Affordability and that pesky “American Dream”

The single biggest challenge to true growth management, and therefore the strongest driving force behind suburban sprawl, is in fact the average American household’s pursuit of the “American dream” – which ultimately becomes a very personalized definition of “affordable housing.”

The real barrier?

While the “American dream” is often loosely defined as one’s own tidy single-family home on a sizable piece of property behind the proverbial white-picket fence, in fact this dream is a moving target, influenced not only by the marketing machines of corporate homebuilders, federal tax policy, and even cable television, but also by still lingering suburbanite fears of “urban living.”

While growing up in my family of five in eastern Bellevue in the 1960’s I lived in what was then deemed a model of middle-class housing. Yet that same 1600-square-foot, three-bedroom, 2-bathroom house on a large lot is today considered substandard by most even two- or three-person families seeking new housing.

With new homebuilders and the massive media storm that has grown around them bombarding American society with imagery and messaging meant to convince us all that we should live in 3,000-plus-square-foot “faux chateaux” in the distant-most exurbs, the tidy, comfortable, and, yes, more modest suburban homes of yesteryear pale in comparison.

As a result, when today’s small family laments that they cannot “afford” a house unless they move out to the exurban fringe on yesterday’s farms and forestland it’s often because they cannot afford the current media-driven image of what they should afford. In fact, 15- to 30-year-old suburban homes in first- and even second-ring suburbs are far more affordable than houses in the brand-new subdivisions but are often overlooked.

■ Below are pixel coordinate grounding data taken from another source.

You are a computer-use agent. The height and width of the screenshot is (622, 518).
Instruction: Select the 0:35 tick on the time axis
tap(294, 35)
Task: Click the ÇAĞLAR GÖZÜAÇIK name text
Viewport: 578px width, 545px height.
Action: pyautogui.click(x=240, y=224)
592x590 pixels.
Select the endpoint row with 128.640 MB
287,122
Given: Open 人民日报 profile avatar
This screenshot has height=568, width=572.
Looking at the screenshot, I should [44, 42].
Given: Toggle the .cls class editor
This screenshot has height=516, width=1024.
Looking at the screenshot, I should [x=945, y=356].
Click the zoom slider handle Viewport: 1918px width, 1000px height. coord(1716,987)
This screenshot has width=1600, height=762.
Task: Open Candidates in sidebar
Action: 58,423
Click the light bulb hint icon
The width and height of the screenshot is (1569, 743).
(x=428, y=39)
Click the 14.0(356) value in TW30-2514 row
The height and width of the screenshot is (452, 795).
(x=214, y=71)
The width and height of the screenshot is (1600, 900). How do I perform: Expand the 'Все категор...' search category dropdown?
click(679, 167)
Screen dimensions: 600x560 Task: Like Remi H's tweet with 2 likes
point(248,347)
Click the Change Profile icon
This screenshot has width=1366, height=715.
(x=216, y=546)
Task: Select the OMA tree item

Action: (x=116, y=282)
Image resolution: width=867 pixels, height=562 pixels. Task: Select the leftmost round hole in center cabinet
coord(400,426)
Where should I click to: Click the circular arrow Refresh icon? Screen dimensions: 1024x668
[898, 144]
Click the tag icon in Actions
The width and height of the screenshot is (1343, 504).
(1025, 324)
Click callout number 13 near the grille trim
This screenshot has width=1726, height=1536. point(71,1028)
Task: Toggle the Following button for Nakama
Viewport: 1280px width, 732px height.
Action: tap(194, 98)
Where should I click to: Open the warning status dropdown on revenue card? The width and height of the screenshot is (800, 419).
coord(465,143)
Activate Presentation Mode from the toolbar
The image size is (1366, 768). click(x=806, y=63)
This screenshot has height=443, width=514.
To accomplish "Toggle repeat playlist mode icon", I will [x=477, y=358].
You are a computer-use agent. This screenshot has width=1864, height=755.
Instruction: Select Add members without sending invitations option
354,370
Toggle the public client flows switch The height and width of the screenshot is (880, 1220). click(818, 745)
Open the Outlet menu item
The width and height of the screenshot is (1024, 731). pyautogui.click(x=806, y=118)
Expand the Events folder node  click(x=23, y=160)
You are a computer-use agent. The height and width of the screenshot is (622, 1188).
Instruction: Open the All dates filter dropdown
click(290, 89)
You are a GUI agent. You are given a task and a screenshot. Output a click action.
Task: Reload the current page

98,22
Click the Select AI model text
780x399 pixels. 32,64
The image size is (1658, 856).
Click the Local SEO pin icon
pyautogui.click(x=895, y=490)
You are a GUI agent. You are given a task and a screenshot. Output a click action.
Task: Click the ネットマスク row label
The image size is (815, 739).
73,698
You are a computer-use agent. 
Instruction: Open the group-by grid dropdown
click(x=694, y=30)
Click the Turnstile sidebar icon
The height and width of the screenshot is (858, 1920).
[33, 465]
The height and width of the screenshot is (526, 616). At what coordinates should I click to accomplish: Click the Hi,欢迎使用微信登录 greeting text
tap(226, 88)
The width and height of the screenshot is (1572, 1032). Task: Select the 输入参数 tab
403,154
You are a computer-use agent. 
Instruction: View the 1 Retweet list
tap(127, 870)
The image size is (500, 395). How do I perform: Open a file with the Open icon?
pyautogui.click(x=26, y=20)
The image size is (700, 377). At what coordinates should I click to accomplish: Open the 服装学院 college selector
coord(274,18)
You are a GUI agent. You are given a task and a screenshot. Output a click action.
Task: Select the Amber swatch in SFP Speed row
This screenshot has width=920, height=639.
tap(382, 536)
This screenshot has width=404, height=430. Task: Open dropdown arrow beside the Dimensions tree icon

I wish I could say that this desire to live as far away as possible from the region’s urban centers is solely due to the pursuit of as large a home as possible. Yet I fear there are other factors in play also. Is there a degree of continuing segregation occurring? Do middle-class families harbor fears about living in the older cities and suburbs? Could these fears include class-based or even ethnicity-based discomfort? Again, do these issues also influence “affordability?” When the middle-class family of four on the Sammamish plateau complain about how expensive it is to live there, do we respond with a collective acquiescence and shaking of heads, or do we counter that hundreds of other beautiful neighborhoods in Lake Hills, Shoreline, Des Moines or Renton would be reasonable alternatives?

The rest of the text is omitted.